Selected excerpt:
## BEGIN

Building containerized gpus from a single physical gpu - cudart static linking troubles

Hey guys,
my organization handles large volumes of closed source gpu applications that run on cuda, right now we have no way of virtualizing a GPU device into “m
emory slots” for individual applications to run concurrently with eachother on the same device.
Essentially we’re looking to wrap around each cudaGetDeviceProperties and all cuda memory operations so we can virtualize smaller GPUs for individual applications.

We’re so far able to hook the cuda driver API (cuda.h) successfully, as that library dynamically links with executables (we use LD_PRELOAD and dlsym), however we’re unsure of how to properly hook the cuda runtime API (cuda_runtime.h & cuda_runtime_api.h), as both statically link to executables.

Any tips or strategies on how to interface with the cuda runtime API would be great, right now our best bet is using ptrace & nm in a separate “sentry” process that inspects the executable’s symbol table (assuming it has one) and replace specific function pointers with our wrapper pointers, however this method is quite clumsy.

You can force the cuda runtime to dynamically link (i.e use cudart SO). There is an nvcc compile option for that, indicated in the nvcc documentation.

It’s not quite clear to me what you want to achieve with this approach. GPUs can already be dynamically shared between multiple users/applications/processes so that individual applications can run “concurrently”.

## END

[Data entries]

## BEGIN

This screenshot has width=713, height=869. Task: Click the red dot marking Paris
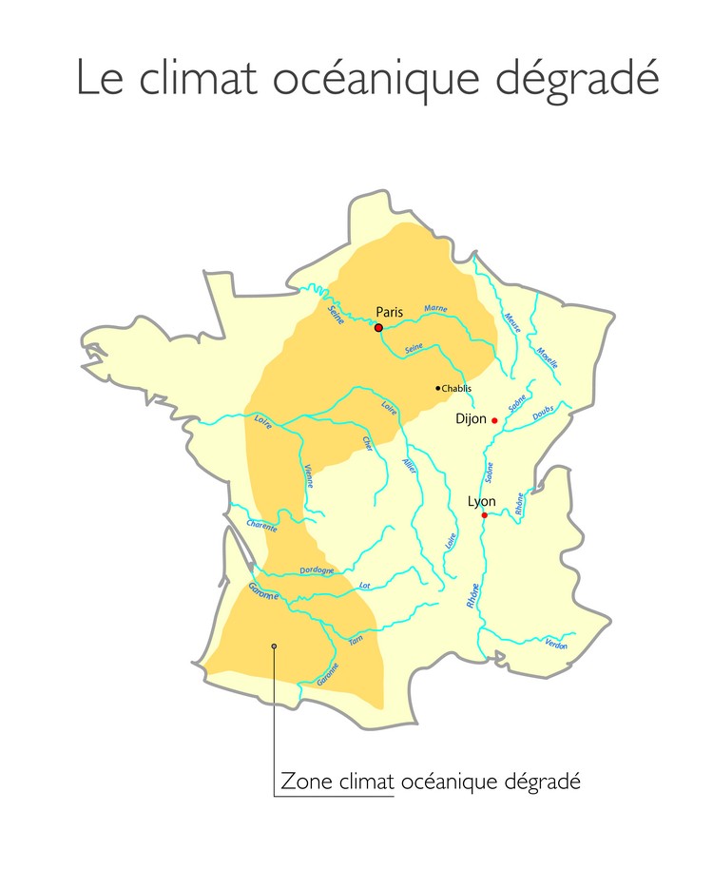(378, 327)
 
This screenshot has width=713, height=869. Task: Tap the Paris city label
(390, 311)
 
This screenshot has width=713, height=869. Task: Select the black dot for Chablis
(437, 388)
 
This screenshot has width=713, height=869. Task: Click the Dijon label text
(471, 418)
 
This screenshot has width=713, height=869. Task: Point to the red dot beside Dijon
(494, 420)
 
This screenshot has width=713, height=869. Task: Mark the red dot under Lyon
(484, 515)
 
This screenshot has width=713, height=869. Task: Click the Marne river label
(435, 309)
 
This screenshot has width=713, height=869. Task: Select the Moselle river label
(547, 357)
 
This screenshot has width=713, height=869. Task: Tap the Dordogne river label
(317, 571)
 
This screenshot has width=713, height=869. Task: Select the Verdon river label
(556, 645)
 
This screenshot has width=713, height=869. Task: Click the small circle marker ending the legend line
(274, 646)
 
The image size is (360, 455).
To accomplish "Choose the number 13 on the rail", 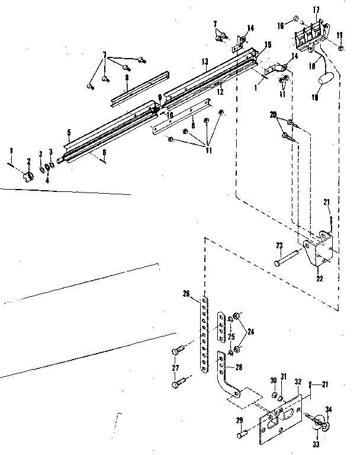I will [205, 61].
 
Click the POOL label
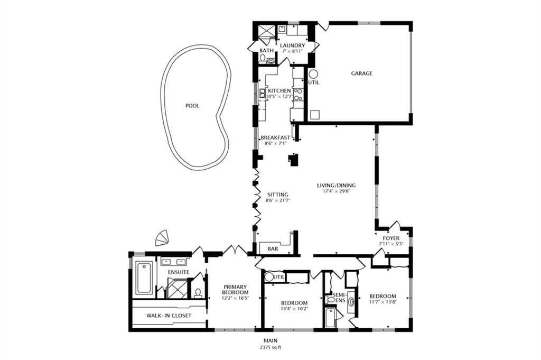click(192, 106)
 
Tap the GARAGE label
click(362, 73)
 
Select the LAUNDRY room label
click(292, 45)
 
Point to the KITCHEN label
click(279, 91)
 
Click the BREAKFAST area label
click(275, 137)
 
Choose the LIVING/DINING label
click(336, 186)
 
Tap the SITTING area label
click(277, 195)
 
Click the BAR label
click(273, 248)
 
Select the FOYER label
click(391, 238)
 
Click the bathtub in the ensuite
click(144, 278)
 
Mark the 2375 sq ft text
click(270, 348)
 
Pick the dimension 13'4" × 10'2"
click(294, 309)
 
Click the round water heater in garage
click(313, 74)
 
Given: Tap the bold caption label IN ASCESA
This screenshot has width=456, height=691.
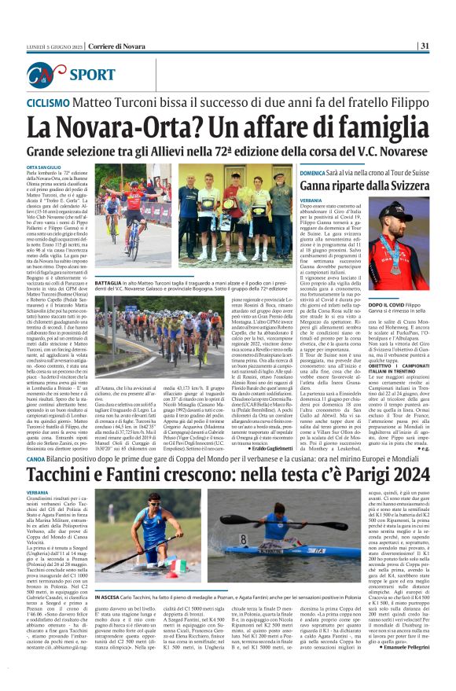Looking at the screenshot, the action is click(108, 575).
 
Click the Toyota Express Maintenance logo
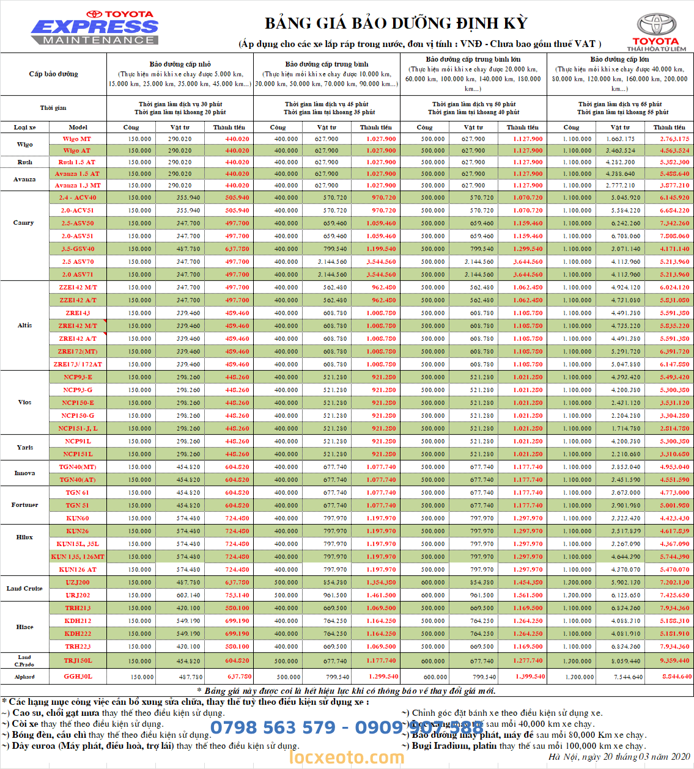[95, 27]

## END

Translate into Spanish this sentence from the forum thread about CUDA runtime linking: "There is an nvcc compile option for that, indicated in the nvcc documentation." The listing comes from a separate source.

Hay una opción de compilación de nvcc para eso, indicada en la documentación de nvcc.